CVNSS4.0 IR-Based Reference IDs as Semantic Coordinates for Vietnamese Digital Infrastructure: A Precomputed Vector Registry Approach
Dai-Long Ngo-Hoang
PAPER · v1.0 · 2026-05-25 · human
Abstract
Modern natural-language processing pipelines usually transform text into tokens, tokens into vectors, and vectors into downstream representations. Nevertheless, not every tokenization strategy has the same computational or semantic role. Byte-pair encoding (BPE) and related subword tokenizers are effective for language-model prediction, but their token identifiers are model-internal and do not constitute stable semantic references. This paper proposes an IEEE-style conceptual architecture in which Vietnamese expressions are first normalized through a CVNSS4.0 intermediate representation (IR), then mapped to registry-stable reference identifiers, and finally associated with precomputed semantic vectors.
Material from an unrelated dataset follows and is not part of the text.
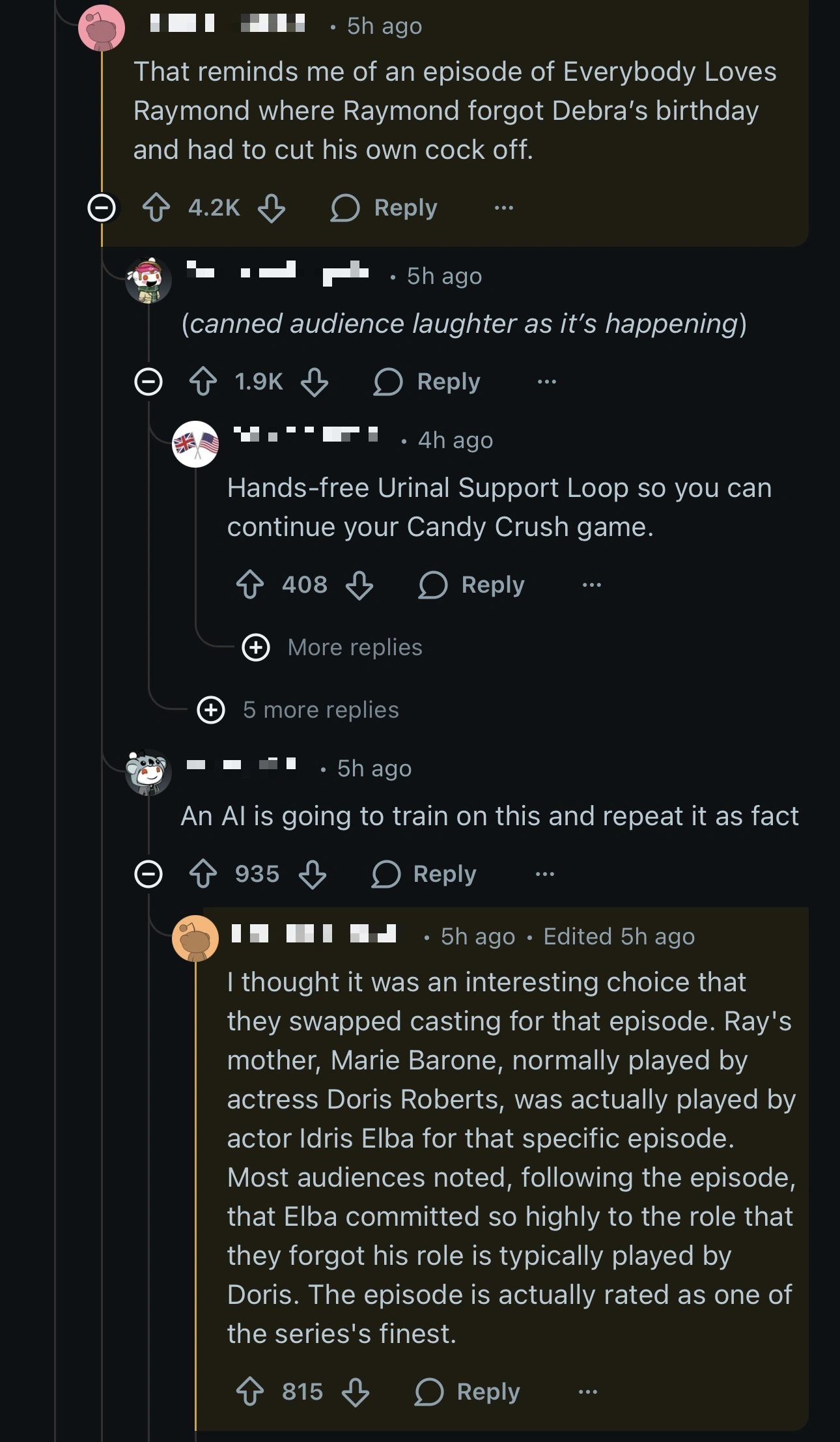Upvote the Urinal Support Loop comment
Viewport: 840px width, 1442px height.
(x=250, y=585)
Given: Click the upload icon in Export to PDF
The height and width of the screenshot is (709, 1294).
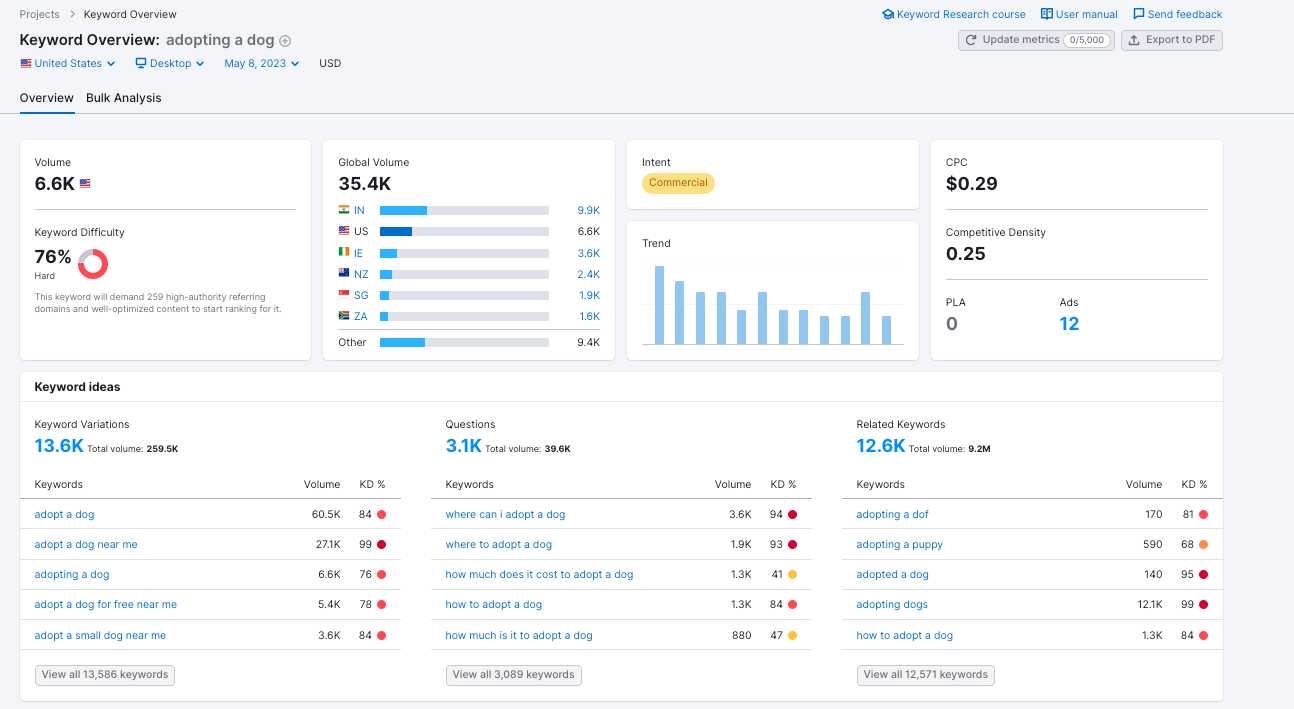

The key analogy is geographic coordinates: a place name may vary, but a coordinate in a reference frame enables consistent localization. Likewise, a Vietnamese concept such as “traceability” may be mapped to a stable identifier, e.g., ID 30588, which functions as a discrete semantic coordinate. A precomputed embedding attached to this identifier functions as a continuous coordinate in semantic space. The resulting architecture separates the expensive phase of vector generation from the lightweight phase of vector usage. It enables O(1) embedding lookup, persistent vector indexing, compact QR/NFC/RFID payloads, auditable blockchain metadata, semantic GIS attributes, chipless RFID encoding, and low-latency edge-AI inference.